PROBLEM: Repeat the following data exactly as it appears, line for line.

TASK MATERIAL:
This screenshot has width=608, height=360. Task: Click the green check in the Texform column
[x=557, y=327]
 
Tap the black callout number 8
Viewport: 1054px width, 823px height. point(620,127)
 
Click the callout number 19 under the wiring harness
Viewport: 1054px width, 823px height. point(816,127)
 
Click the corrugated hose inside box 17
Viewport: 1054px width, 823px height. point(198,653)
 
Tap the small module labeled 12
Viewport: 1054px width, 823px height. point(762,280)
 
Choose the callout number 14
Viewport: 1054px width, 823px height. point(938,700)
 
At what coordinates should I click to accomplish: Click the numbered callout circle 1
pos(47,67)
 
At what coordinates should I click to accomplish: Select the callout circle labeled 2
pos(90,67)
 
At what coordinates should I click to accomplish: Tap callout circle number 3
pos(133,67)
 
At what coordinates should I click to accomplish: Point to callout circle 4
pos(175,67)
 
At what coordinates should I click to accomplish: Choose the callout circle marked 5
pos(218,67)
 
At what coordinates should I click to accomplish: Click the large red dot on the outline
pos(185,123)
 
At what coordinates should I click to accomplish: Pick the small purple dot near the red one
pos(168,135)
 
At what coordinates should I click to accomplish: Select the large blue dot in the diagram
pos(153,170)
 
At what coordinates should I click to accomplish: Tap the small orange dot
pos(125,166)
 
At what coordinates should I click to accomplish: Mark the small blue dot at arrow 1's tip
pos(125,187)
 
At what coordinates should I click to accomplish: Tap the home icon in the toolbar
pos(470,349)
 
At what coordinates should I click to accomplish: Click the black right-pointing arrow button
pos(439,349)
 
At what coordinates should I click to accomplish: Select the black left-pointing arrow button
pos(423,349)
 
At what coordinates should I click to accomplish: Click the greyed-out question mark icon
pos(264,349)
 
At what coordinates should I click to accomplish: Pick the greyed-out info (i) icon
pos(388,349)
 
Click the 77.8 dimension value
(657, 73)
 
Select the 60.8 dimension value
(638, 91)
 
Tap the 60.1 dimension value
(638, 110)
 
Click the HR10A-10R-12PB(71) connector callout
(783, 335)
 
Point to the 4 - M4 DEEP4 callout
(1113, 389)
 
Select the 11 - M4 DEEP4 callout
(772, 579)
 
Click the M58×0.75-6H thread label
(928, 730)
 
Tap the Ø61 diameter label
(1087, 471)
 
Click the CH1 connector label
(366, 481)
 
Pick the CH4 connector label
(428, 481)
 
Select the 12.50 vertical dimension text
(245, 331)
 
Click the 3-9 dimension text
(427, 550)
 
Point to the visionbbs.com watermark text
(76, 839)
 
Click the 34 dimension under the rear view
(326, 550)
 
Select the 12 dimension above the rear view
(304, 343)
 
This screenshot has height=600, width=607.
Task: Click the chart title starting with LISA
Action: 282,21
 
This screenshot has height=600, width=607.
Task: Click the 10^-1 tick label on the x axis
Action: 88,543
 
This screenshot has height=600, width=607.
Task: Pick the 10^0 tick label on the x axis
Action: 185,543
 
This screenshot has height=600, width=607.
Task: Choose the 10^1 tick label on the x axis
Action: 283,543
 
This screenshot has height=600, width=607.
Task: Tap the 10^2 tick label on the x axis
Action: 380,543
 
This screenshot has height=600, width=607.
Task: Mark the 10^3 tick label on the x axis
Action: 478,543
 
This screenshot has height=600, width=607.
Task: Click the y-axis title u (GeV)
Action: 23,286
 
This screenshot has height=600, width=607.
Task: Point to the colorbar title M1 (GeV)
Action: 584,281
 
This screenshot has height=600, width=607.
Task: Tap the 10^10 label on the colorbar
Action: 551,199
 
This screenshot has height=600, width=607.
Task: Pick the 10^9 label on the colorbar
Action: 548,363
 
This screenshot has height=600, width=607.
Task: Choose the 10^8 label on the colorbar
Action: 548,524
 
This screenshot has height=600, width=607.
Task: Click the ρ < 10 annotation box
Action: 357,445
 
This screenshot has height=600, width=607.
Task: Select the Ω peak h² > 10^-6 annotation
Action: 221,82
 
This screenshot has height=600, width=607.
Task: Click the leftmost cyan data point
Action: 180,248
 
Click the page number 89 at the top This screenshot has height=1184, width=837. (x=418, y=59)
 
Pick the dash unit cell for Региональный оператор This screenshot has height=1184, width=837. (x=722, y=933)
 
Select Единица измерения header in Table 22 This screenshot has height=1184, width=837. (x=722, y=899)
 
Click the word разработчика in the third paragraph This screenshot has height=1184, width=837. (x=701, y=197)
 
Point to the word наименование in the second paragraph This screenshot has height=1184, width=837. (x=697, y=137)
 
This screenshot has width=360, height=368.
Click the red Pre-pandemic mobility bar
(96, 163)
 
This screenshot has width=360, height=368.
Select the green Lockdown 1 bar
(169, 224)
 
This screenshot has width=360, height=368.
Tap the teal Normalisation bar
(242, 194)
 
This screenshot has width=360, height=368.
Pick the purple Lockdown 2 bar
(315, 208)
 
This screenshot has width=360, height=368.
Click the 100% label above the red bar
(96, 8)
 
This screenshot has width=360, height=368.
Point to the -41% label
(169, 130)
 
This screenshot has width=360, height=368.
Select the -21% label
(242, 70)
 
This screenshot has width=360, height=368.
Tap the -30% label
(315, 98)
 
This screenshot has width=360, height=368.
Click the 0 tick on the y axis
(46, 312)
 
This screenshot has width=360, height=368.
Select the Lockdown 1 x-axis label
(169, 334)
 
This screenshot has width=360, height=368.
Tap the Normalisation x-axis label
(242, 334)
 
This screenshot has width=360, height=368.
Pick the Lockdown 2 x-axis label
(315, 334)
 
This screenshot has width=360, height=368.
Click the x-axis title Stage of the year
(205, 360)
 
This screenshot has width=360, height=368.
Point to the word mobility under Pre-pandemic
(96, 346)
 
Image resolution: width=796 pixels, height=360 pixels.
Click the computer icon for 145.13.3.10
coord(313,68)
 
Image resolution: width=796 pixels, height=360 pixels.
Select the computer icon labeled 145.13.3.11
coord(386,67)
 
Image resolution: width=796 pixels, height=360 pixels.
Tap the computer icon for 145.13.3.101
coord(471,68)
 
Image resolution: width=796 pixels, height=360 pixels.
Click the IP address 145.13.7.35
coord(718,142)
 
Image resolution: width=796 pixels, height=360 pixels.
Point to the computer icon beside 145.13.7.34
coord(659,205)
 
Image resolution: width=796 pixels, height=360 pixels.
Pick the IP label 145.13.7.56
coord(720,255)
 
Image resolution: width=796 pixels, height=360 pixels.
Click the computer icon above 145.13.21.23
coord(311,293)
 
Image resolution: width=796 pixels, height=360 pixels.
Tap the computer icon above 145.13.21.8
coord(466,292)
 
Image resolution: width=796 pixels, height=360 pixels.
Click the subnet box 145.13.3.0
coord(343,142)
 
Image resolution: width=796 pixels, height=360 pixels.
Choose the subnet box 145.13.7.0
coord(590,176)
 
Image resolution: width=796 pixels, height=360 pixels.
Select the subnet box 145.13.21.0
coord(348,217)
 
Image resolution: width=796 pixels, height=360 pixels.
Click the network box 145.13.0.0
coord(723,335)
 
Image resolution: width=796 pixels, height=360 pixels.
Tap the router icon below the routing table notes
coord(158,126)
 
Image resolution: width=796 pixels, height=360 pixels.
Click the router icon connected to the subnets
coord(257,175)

WRITTEN ANSWER:
This screenshot has width=608, height=360. Task: Click the green check in the Texform column
[x=557, y=327]
 
Tap the black callout number 8
Viewport: 1054px width, 823px height. point(620,127)
 
Click the callout number 19 under the wiring harness
Viewport: 1054px width, 823px height. point(816,127)
 
Click the corrugated hose inside box 17
Viewport: 1054px width, 823px height. point(198,653)
 
Tap the small module labeled 12
Viewport: 1054px width, 823px height. point(762,280)
 
Choose the callout number 14
Viewport: 1054px width, 823px height. point(938,700)
 
At what coordinates should I click to accomplish: Click the numbered callout circle 1
pos(47,67)
 
At what coordinates should I click to accomplish: Select the callout circle labeled 2
pos(90,67)
 
At what coordinates should I click to accomplish: Tap callout circle number 3
pos(133,67)
 
At what coordinates should I click to accomplish: Point to callout circle 4
pos(175,67)
 
At what coordinates should I click to accomplish: Choose the callout circle marked 5
pos(218,67)
 
At what coordinates should I click to accomplish: Click the large red dot on the outline
pos(185,123)
 
At what coordinates should I click to accomplish: Pick the small purple dot near the red one
pos(168,135)
 
At what coordinates should I click to accomplish: Select the large blue dot in the diagram
pos(153,170)
 
At what coordinates should I click to accomplish: Tap the small orange dot
pos(125,166)
 
At what coordinates should I click to accomplish: Mark the small blue dot at arrow 1's tip
pos(125,187)
 
At what coordinates should I click to accomplish: Tap the home icon in the toolbar
pos(470,349)
 
At what coordinates should I click to accomplish: Click the black right-pointing arrow button
pos(439,349)
 
At what coordinates should I click to accomplish: Select the black left-pointing arrow button
pos(423,349)
 
At what coordinates should I click to accomplish: Click the greyed-out question mark icon
pos(264,349)
 
At what coordinates should I click to accomplish: Pick the greyed-out info (i) icon
pos(388,349)
 
Click the 77.8 dimension value
(657, 73)
 
Select the 60.8 dimension value
(638, 91)
 
Tap the 60.1 dimension value
(638, 110)
 
Click the HR10A-10R-12PB(71) connector callout
(783, 335)
 
Point to the 4 - M4 DEEP4 callout
(1113, 389)
 
Select the 11 - M4 DEEP4 callout
(772, 579)
 
Click the M58×0.75-6H thread label
(928, 730)
 
Tap the Ø61 diameter label
(1087, 471)
 
Click the CH1 connector label
(366, 481)
 
Pick the CH4 connector label
(428, 481)
 
Select the 12.50 vertical dimension text
(245, 331)
 
Click the 3-9 dimension text
(427, 550)
 
Point to the visionbbs.com watermark text
(76, 839)
 
Click the 34 dimension under the rear view
(326, 550)
 
Select the 12 dimension above the rear view
(304, 343)
 
This screenshot has height=600, width=607.
Task: Click the chart title starting with LISA
Action: 282,21
 
This screenshot has height=600, width=607.
Task: Click the 10^-1 tick label on the x axis
Action: 88,543
 
This screenshot has height=600, width=607.
Task: Pick the 10^0 tick label on the x axis
Action: 185,543
 
This screenshot has height=600, width=607.
Task: Choose the 10^1 tick label on the x axis
Action: 283,543
 
This screenshot has height=600, width=607.
Task: Tap the 10^2 tick label on the x axis
Action: 380,543
 
This screenshot has height=600, width=607.
Task: Mark the 10^3 tick label on the x axis
Action: 478,543
 
This screenshot has height=600, width=607.
Task: Click the y-axis title u (GeV)
Action: 23,286
 
This screenshot has height=600, width=607.
Task: Point to the colorbar title M1 (GeV)
Action: 584,281
 
This screenshot has height=600, width=607.
Task: Tap the 10^10 label on the colorbar
Action: 551,199
 
This screenshot has height=600, width=607.
Task: Pick the 10^9 label on the colorbar
Action: 548,363
 
This screenshot has height=600, width=607.
Task: Choose the 10^8 label on the colorbar
Action: 548,524
 
This screenshot has height=600, width=607.
Task: Click the ρ < 10 annotation box
Action: 357,445
 
This screenshot has height=600, width=607.
Task: Select the Ω peak h² > 10^-6 annotation
Action: 221,82
 
This screenshot has height=600, width=607.
Task: Click the leftmost cyan data point
Action: 180,248
 
Click the page number 89 at the top This screenshot has height=1184, width=837. (x=418, y=59)
 
Pick the dash unit cell for Региональный оператор This screenshot has height=1184, width=837. (x=722, y=933)
 
Select Единица измерения header in Table 22 This screenshot has height=1184, width=837. (x=722, y=899)
 
Click the word разработчика in the third paragraph This screenshot has height=1184, width=837. (x=701, y=197)
 
Point to the word наименование in the second paragraph This screenshot has height=1184, width=837. (x=697, y=137)
 
This screenshot has width=360, height=368.
Click the red Pre-pandemic mobility bar
(96, 163)
 
This screenshot has width=360, height=368.
Select the green Lockdown 1 bar
(169, 224)
 
This screenshot has width=360, height=368.
Tap the teal Normalisation bar
(242, 194)
 
This screenshot has width=360, height=368.
Pick the purple Lockdown 2 bar
(315, 208)
 
This screenshot has width=360, height=368.
Click the 100% label above the red bar
(96, 8)
 
This screenshot has width=360, height=368.
Point to the -41% label
(169, 130)
 
This screenshot has width=360, height=368.
Select the -21% label
(242, 70)
 
This screenshot has width=360, height=368.
Tap the -30% label
(315, 98)
 
This screenshot has width=360, height=368.
Click the 0 tick on the y axis
(46, 312)
 
This screenshot has width=360, height=368.
Select the Lockdown 1 x-axis label
(169, 334)
 
This screenshot has width=360, height=368.
Tap the Normalisation x-axis label
(242, 334)
 
This screenshot has width=360, height=368.
Pick the Lockdown 2 x-axis label
(315, 334)
 
This screenshot has width=360, height=368.
Click the x-axis title Stage of the year
(205, 360)
 
This screenshot has width=360, height=368.
Point to the word mobility under Pre-pandemic
(96, 346)
 
Image resolution: width=796 pixels, height=360 pixels.
Click the computer icon for 145.13.3.10
coord(313,68)
 
Image resolution: width=796 pixels, height=360 pixels.
Select the computer icon labeled 145.13.3.11
coord(386,67)
 
Image resolution: width=796 pixels, height=360 pixels.
Tap the computer icon for 145.13.3.101
coord(471,68)
 
Image resolution: width=796 pixels, height=360 pixels.
Click the IP address 145.13.7.35
coord(718,142)
 
Image resolution: width=796 pixels, height=360 pixels.
Point to the computer icon beside 145.13.7.34
coord(659,205)
 
Image resolution: width=796 pixels, height=360 pixels.
Pick the IP label 145.13.7.56
coord(720,255)
 
Image resolution: width=796 pixels, height=360 pixels.
Click the computer icon above 145.13.21.23
coord(311,293)
 
Image resolution: width=796 pixels, height=360 pixels.
Tap the computer icon above 145.13.21.8
coord(466,292)
 
Image resolution: width=796 pixels, height=360 pixels.
Click the subnet box 145.13.3.0
coord(343,142)
 
Image resolution: width=796 pixels, height=360 pixels.
Choose the subnet box 145.13.7.0
coord(590,176)
 
Image resolution: width=796 pixels, height=360 pixels.
Select the subnet box 145.13.21.0
coord(348,217)
 
Image resolution: width=796 pixels, height=360 pixels.
Click the network box 145.13.0.0
coord(723,335)
 
Image resolution: width=796 pixels, height=360 pixels.
Tap the router icon below the routing table notes
coord(158,126)
 
Image resolution: width=796 pixels, height=360 pixels.
Click the router icon connected to the subnets
coord(257,175)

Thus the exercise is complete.